From the line with "Where should I" through the last line, swap "cube" for "square" and write those lines out again with nothing else changed. Leave out the pictures.

[Start of Material provided]

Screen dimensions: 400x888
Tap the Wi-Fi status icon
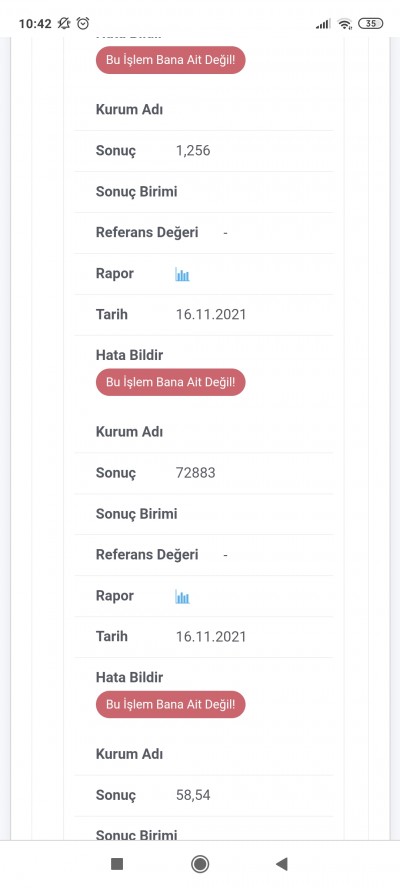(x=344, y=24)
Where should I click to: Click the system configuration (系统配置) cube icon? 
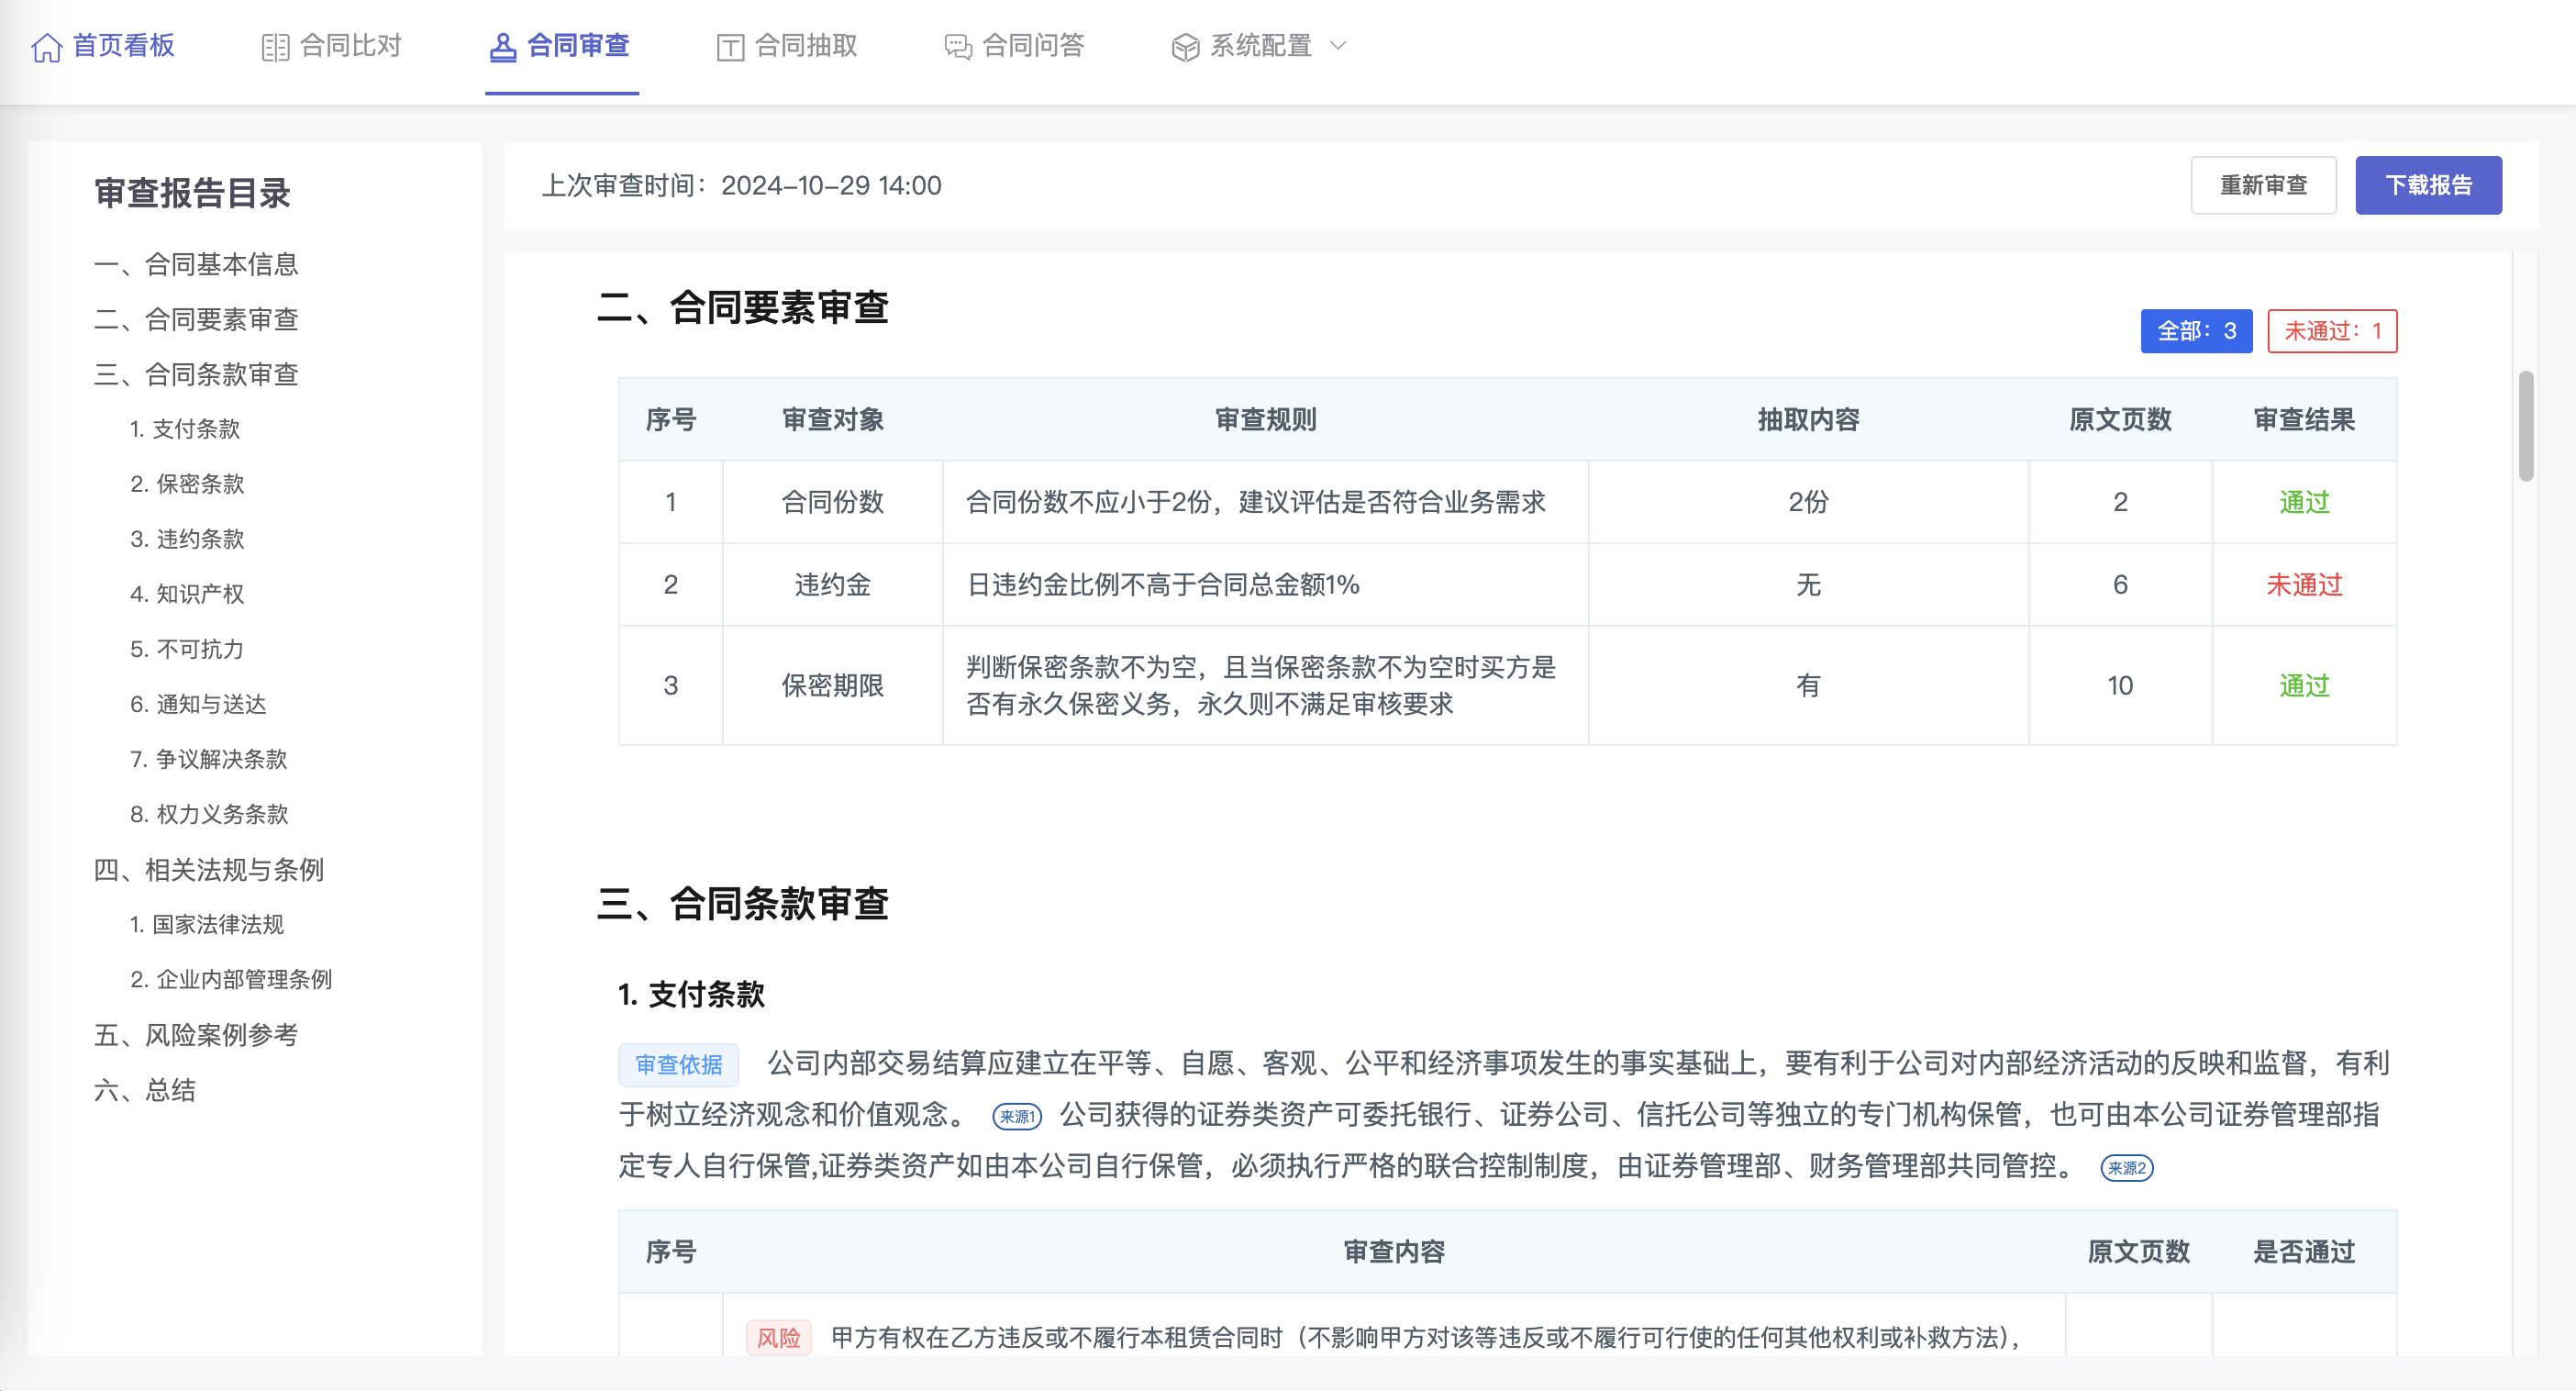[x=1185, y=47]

[End of Material provided]

▶ _Exercise solution_
Where should I click to: Click the system configuration (系统配置) square icon? 
[x=1185, y=47]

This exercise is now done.